*** Opening Dataset extract ***
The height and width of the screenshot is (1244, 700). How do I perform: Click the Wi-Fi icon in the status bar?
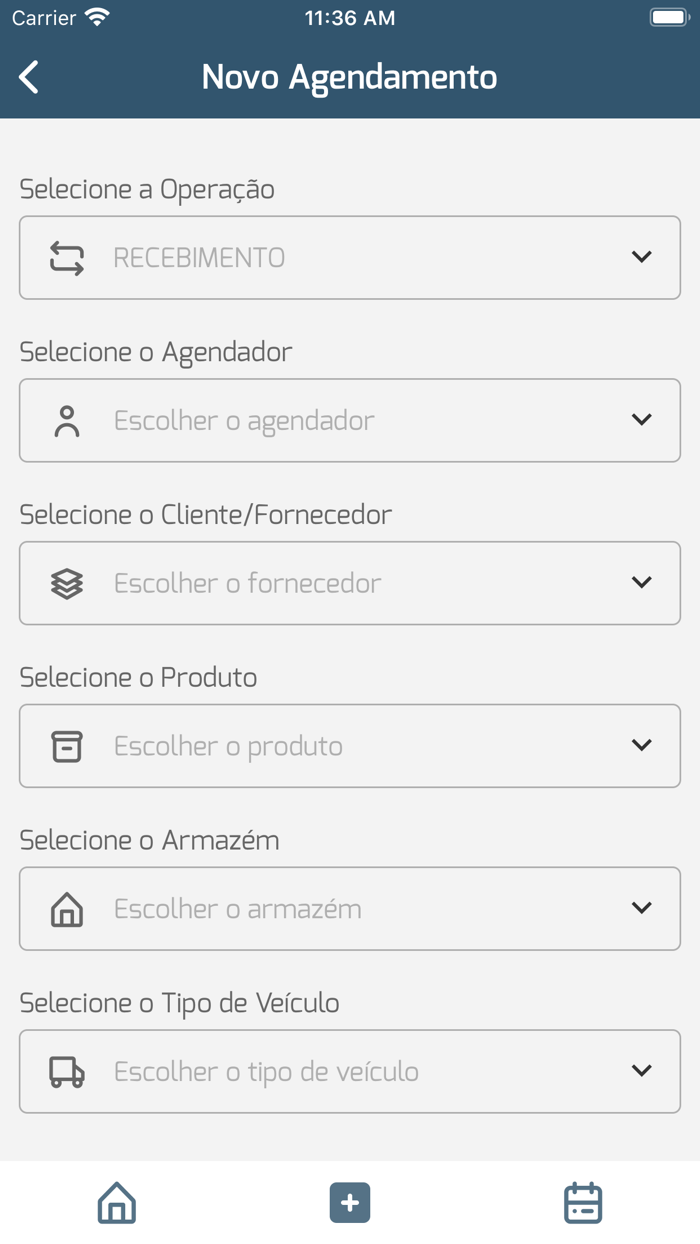coord(97,16)
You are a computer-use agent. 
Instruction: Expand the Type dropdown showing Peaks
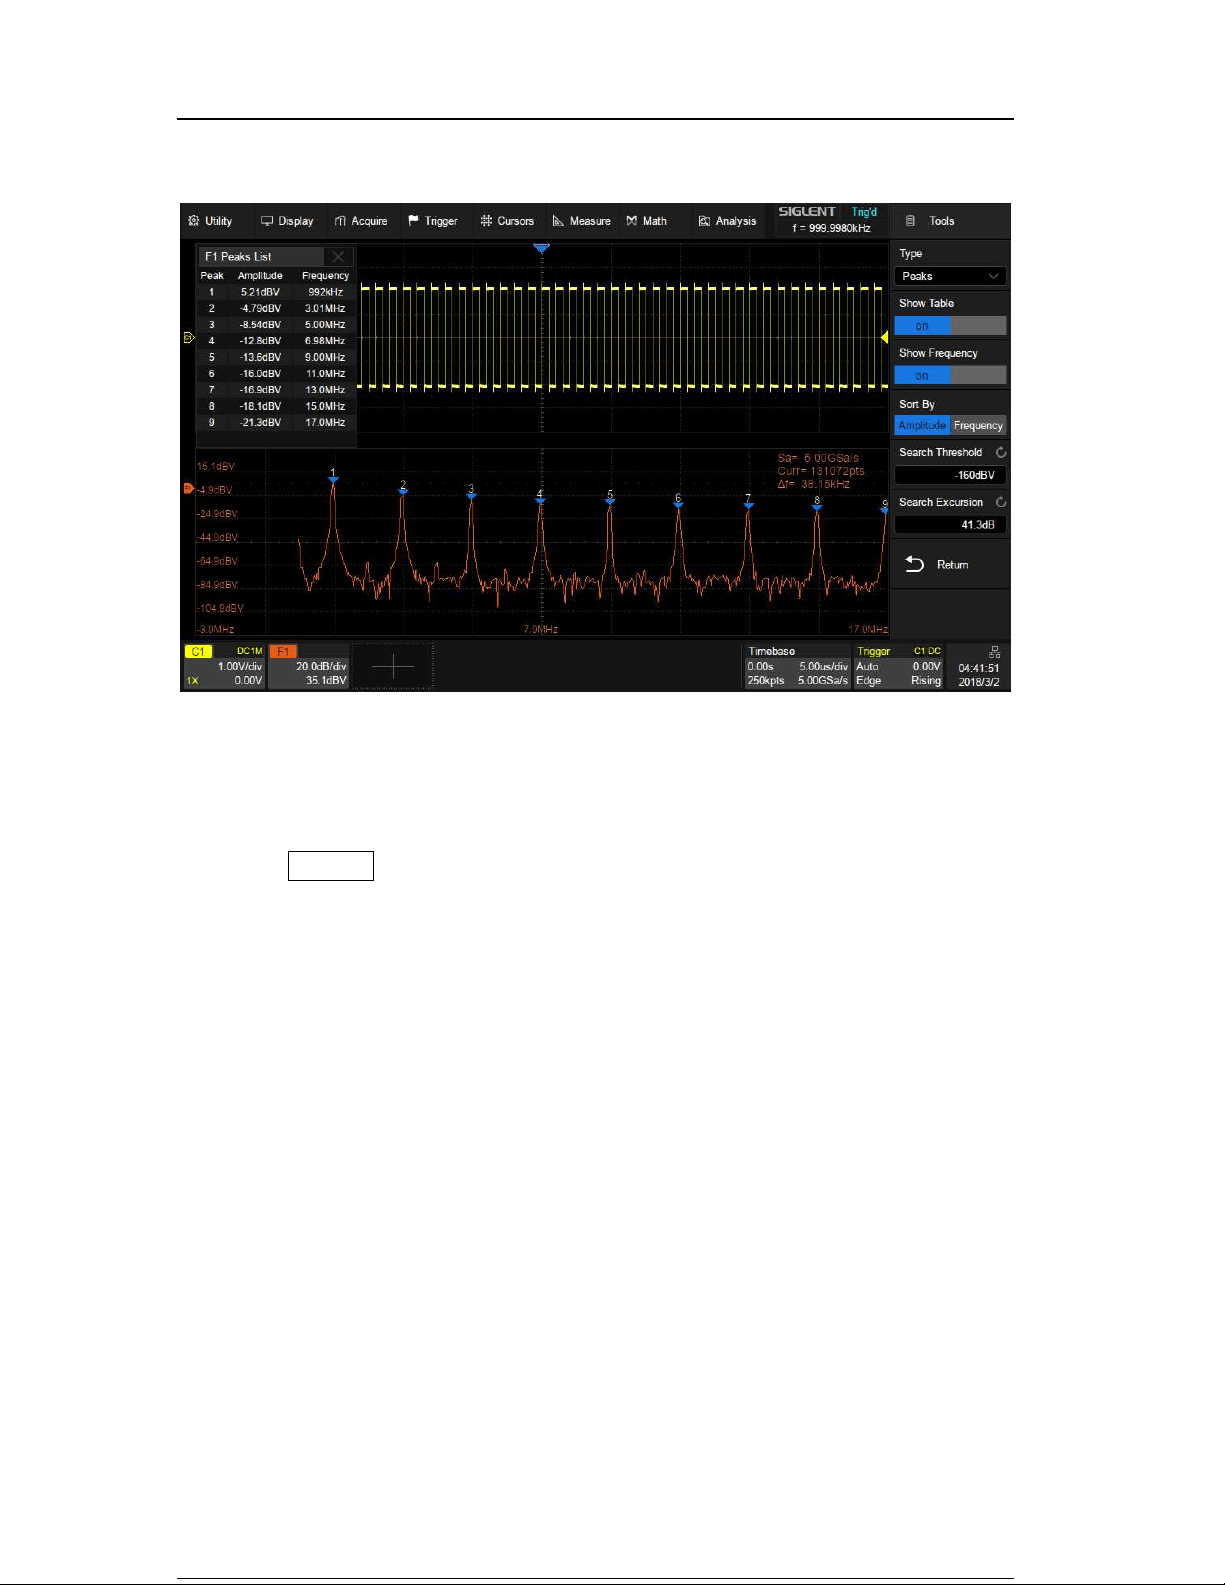tap(950, 276)
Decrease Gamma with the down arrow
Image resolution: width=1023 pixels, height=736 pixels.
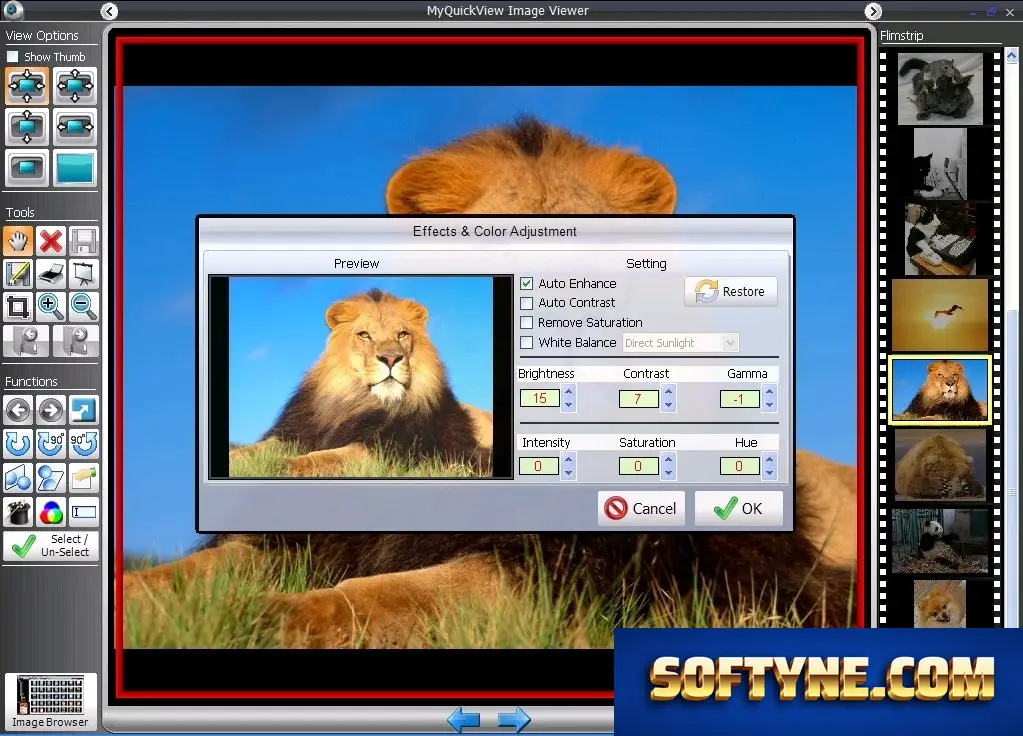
*** Closing Dataset extract ***
■ Exercise directions ■
With the pictures removed, return each record above exactly as given.

■ Reply ■
The height and width of the screenshot is (1244, 700). How do I perform: Click the Wi-Fi icon in the status bar?
coord(97,16)
You are a computer-use agent. 
Instruction: Expand the Type dropdown showing Peaks
tap(950, 276)
Decrease Gamma with the down arrow
Image resolution: width=1023 pixels, height=736 pixels.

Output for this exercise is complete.